Exercise aim →
Word for word, print out all of the data, omitting every image.

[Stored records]
********************

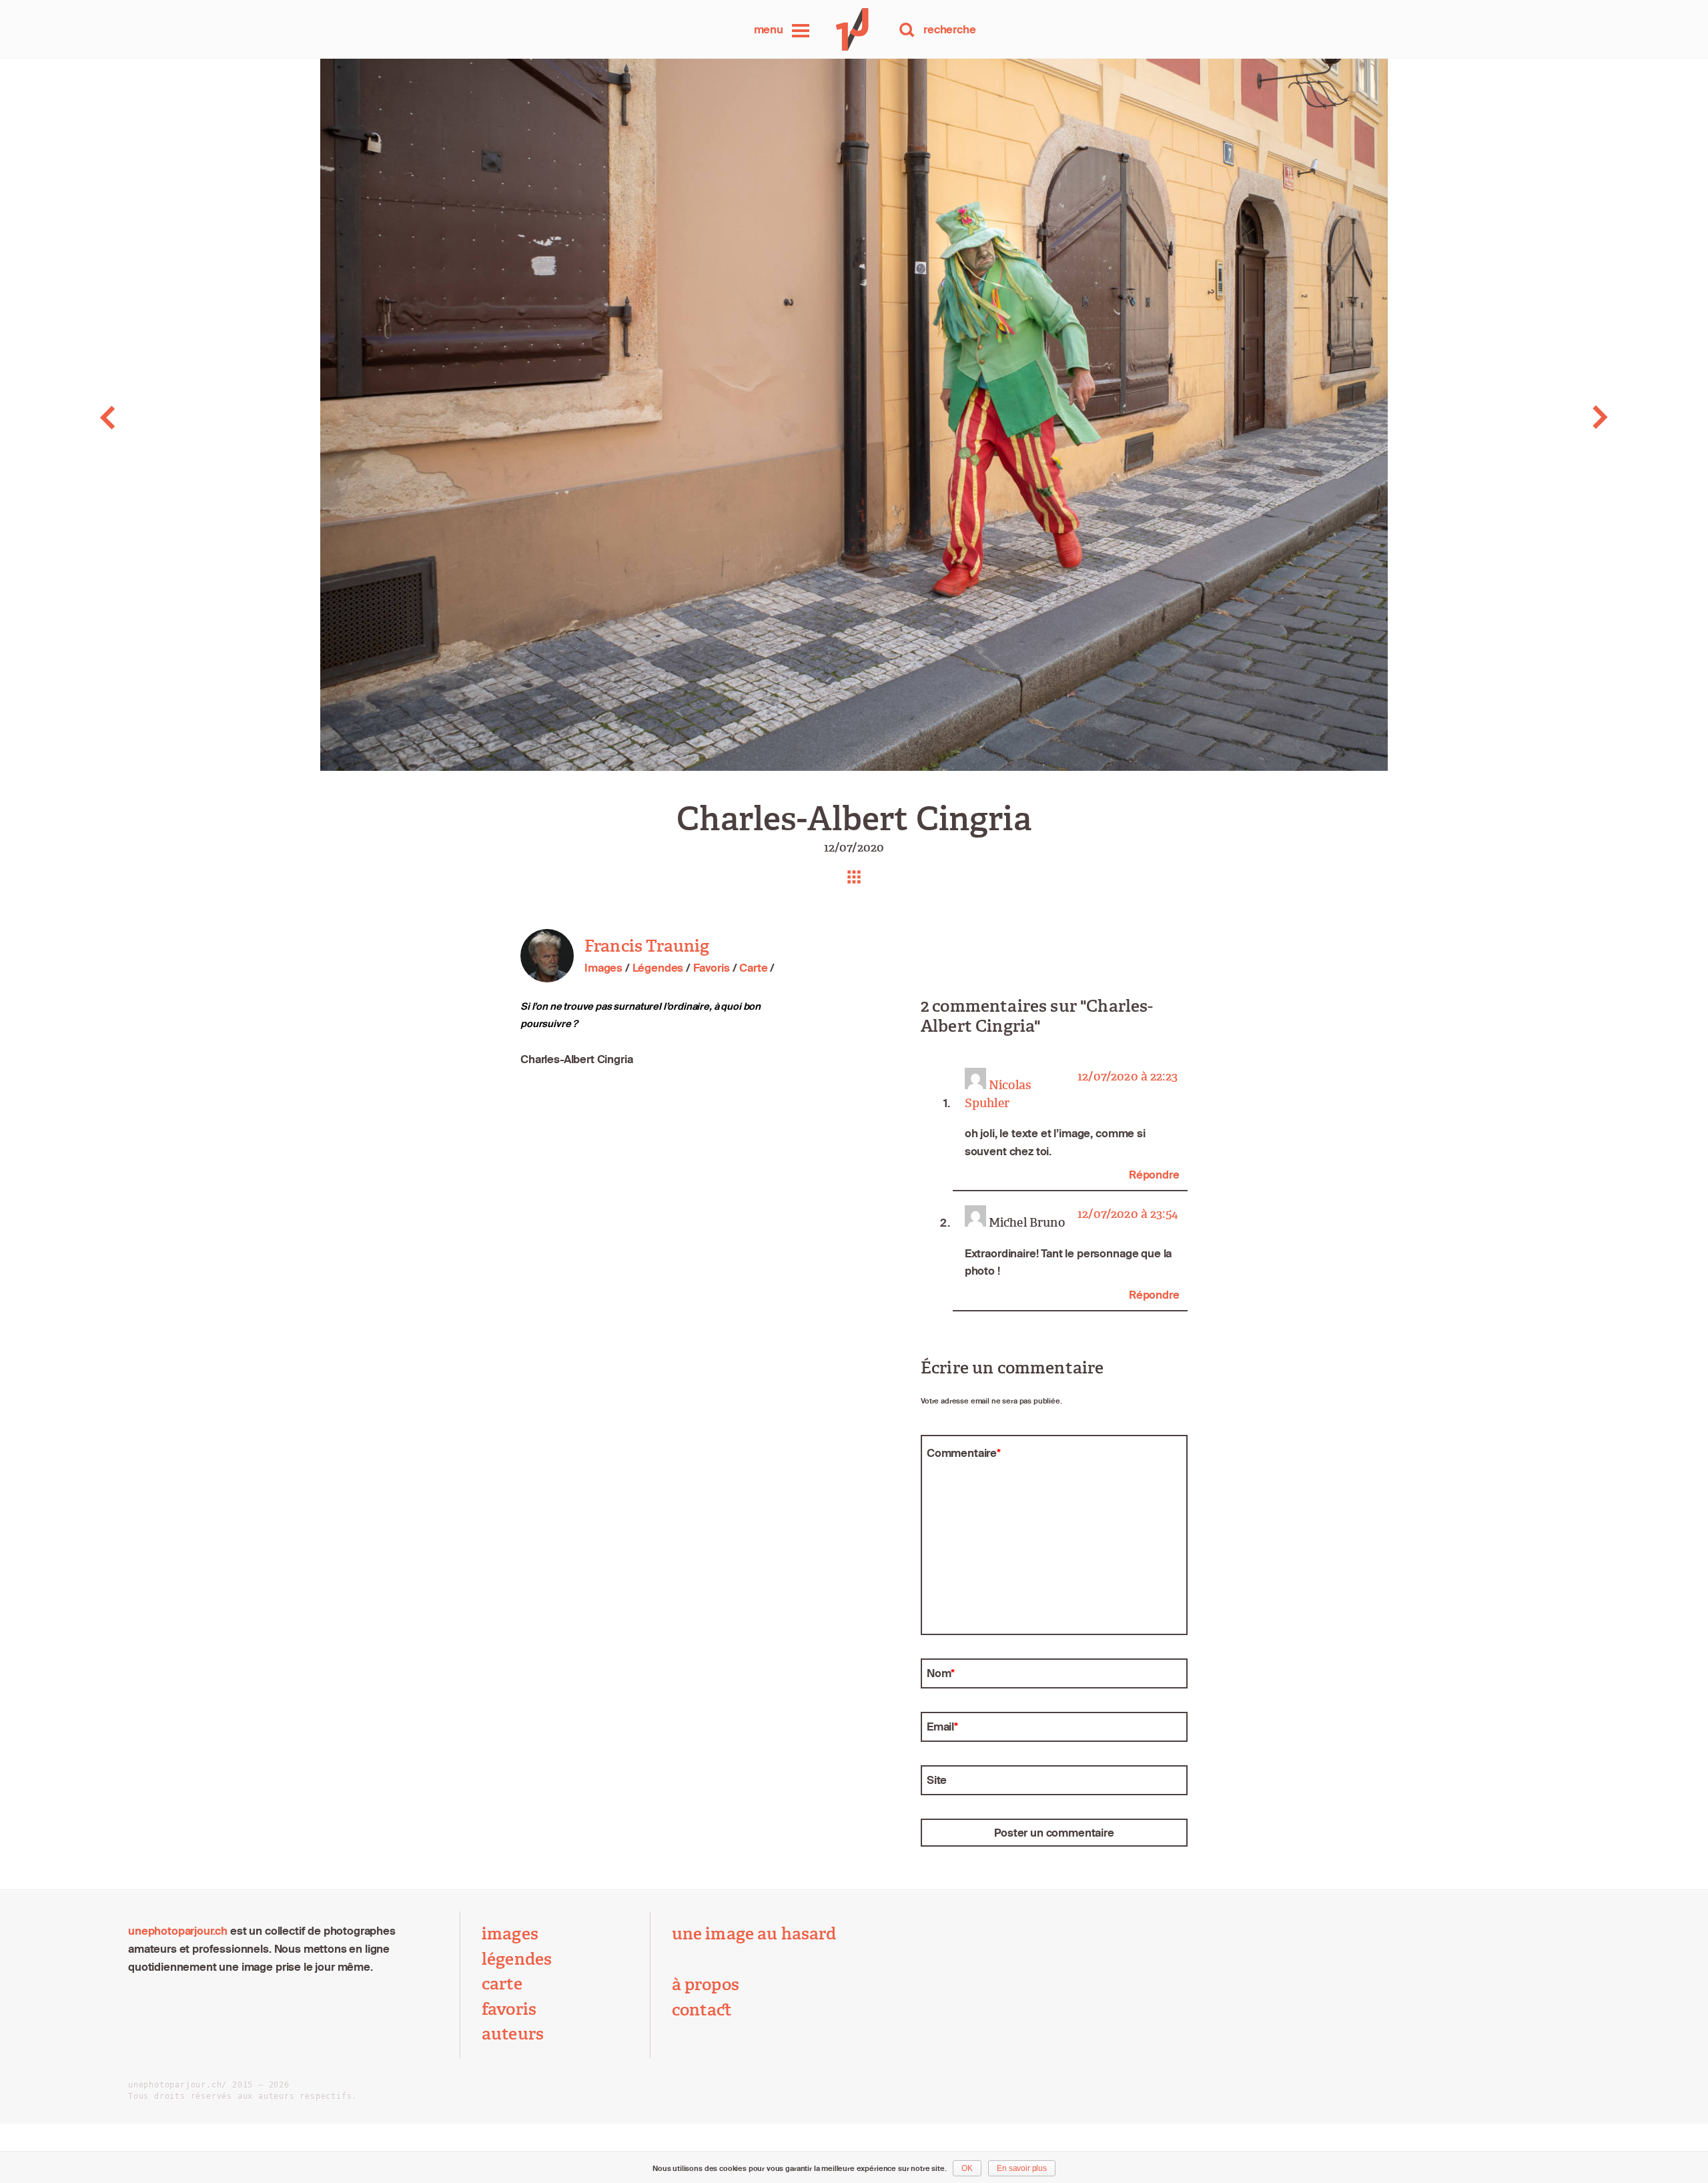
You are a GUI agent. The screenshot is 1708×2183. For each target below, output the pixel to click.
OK (967, 2168)
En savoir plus (1022, 2168)
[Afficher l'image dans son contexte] (854, 877)
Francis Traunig (646, 946)
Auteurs (513, 2034)
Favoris (711, 967)
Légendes (658, 967)
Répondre (1154, 1174)
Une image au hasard (754, 1934)
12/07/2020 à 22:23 (1128, 1076)
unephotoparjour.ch (178, 1930)
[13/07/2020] (1538, 417)
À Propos (705, 1984)
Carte (753, 967)
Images (603, 967)
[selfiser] (169, 417)
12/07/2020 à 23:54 (1128, 1214)
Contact (702, 2010)
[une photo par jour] (854, 29)
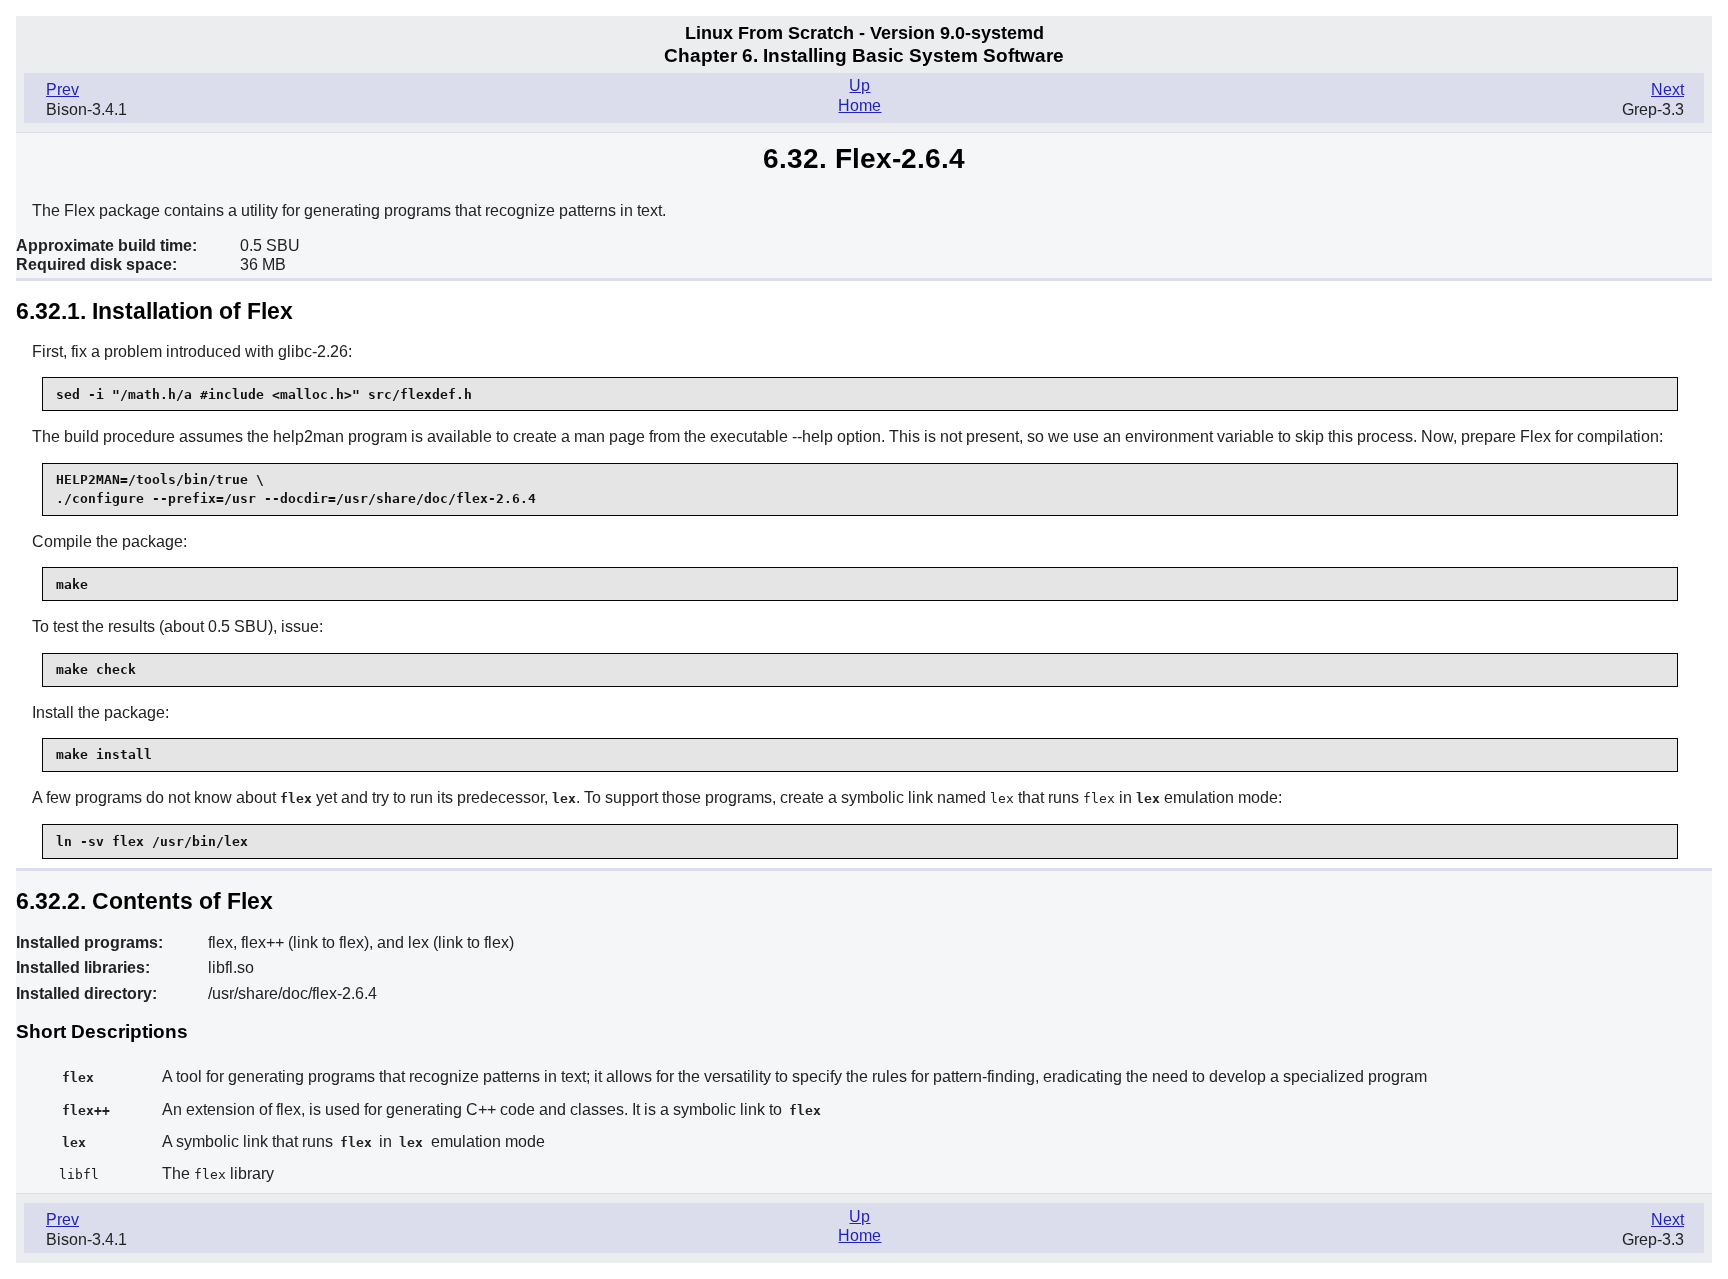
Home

********************

Reply →
You are a GUI agent. The screenshot is 1708×2183. For each target below, output the pixel to click.
OK (967, 2168)
En savoir plus (1022, 2168)
[Afficher l'image dans son contexte] (854, 877)
Francis Traunig (646, 946)
Auteurs (513, 2034)
Favoris (711, 967)
Légendes (658, 967)
Répondre (1154, 1174)
Une image au hasard (754, 1934)
12/07/2020 à 22:23 (1128, 1076)
unephotoparjour.ch (178, 1930)
[13/07/2020] (1538, 417)
À Propos (705, 1984)
Carte (753, 967)
Images (603, 967)
[selfiser] (169, 417)
12/07/2020 à 23:54 (1128, 1214)
Contact (702, 2010)
[une photo par jour] (854, 29)
Home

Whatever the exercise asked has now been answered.